As you should expect, on this machine it was quite ready to go to work. I had to burn the DVD ISO on my wife’s Winbox, but it was worth it. The installation was pretty much finished and ready to use in about a half-hour. It took only a few moments to fight YaST over how to use my harddrive. I didn’t want to preserve anything but my separate Home partition. Once that speed bump was passed, it was pretty smooth sailing.
The first thing to fix was sound. As with Ubuntu, and just about any current distro and the Intel HDA onboard sound chipset, it required digging to find the proper incantation in the ALSA configuration. The canonical HOWTO is part of the SUSE Support Data Base: SDB:Intel-HDA sound problems. I find it somewhat foolish to bury the bundled documentation in the kernal source package, when it should be in the ALSA documents. So I had to install the kernel sources and inspect /usr/src/linux/Documentation/sound/alsa/HD-Audio-Models.txt
. I already knew the codec was ALC888, found under the heading “ALC882/883/885/888/889” in the file. Similar to Ubuntu, there was a specific driver for the recent Dell Inspirons: 6stack-dell
. To get this added in the right place, it was simple enough to use YaST > Hardware > Sound and edit the sound device listed there, adding that bit of information to the line for “board model.” Once I had that, YaST restarted the sound server automatically. As before, this took care of the issue of speakers playing when headphones were plugged in.
openSUSE didn’t have the problem with the GUI crashing when I played Aisleriot. I never did understand what the problem was with Ubuntu, nor did anyone else seem to know. I can also play music CDs without the struggle. Naturally, not all the nifty packages are available as with anything based on Debian, but I can build pretty much anything I want. You may want to check my previous test on the RC release on how to include extra repositories.

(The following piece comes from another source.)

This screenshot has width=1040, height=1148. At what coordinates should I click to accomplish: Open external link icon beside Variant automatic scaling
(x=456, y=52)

As noted with the RC of this release I chose not to accept the typical route to getting the extra codecs and Flashplayer, since I still see no reason to tolerate the reflexive jump to plastering 32-bit on a 64-bit OS. There are few bugs still, such as autowrap not working in Gvim, but I’ll get over it. Also, migrating my Thunderbird configuration meant renaming the folder from ~/.mozilla-thunderbird
to ~/.thunderbird
, but the version with SUSE works better. I note Ubuntu had crippled the Spidermonkey development package; you had to remove Firefox to get it. I prefer to have what little ECMAScript is implemented in building Elinks, and SUSE’s Packman does it right.

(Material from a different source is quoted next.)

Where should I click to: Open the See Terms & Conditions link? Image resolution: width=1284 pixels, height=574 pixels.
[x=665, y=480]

Otherwise, on this particular hardware, openSUSE 11.2 appears to be a keeper. I’ll surely report if something breaks down the road.
Update: One minor issue is Aisleriot no longer contains the original “bonded” card set, but is limited to some ugly stuff I can’t see clearly. I chased down the SVG file from an online source directory someone had open to the public, and downloaded the bonded.svg
and copied it to /usr/share/gnome-games-common/cards/
. Then, to make sure, I ran gconf-editor
and modified the choice — apps > aisleriot > card_style — and changed it to “bonded”. Then when I opened the game, I got the old style cards back.
I use the Dirty-Ice color theme, and while I don’t care about using the underlying CleanIce engine, I get tired of error messages. So I chased down a source RPM to build it myself. It’s not to hard to use the standard /usr/src/package
directories with rpmbuild -bb package.spec
to get anything for which I can find an SRPM.
I’ve also built Xiphos, and that will be detailed in another post.
Update 2: I find Gnome-screensaver is broken every where I’ve tried it. This time it allowed my system to go down far enough it refused to wake up when I hit the keyboard or clicked the mouse. Sorry, GNOME, but it’s not a laptop. I killed and changed the command call in the start-up list to Xscreensaver.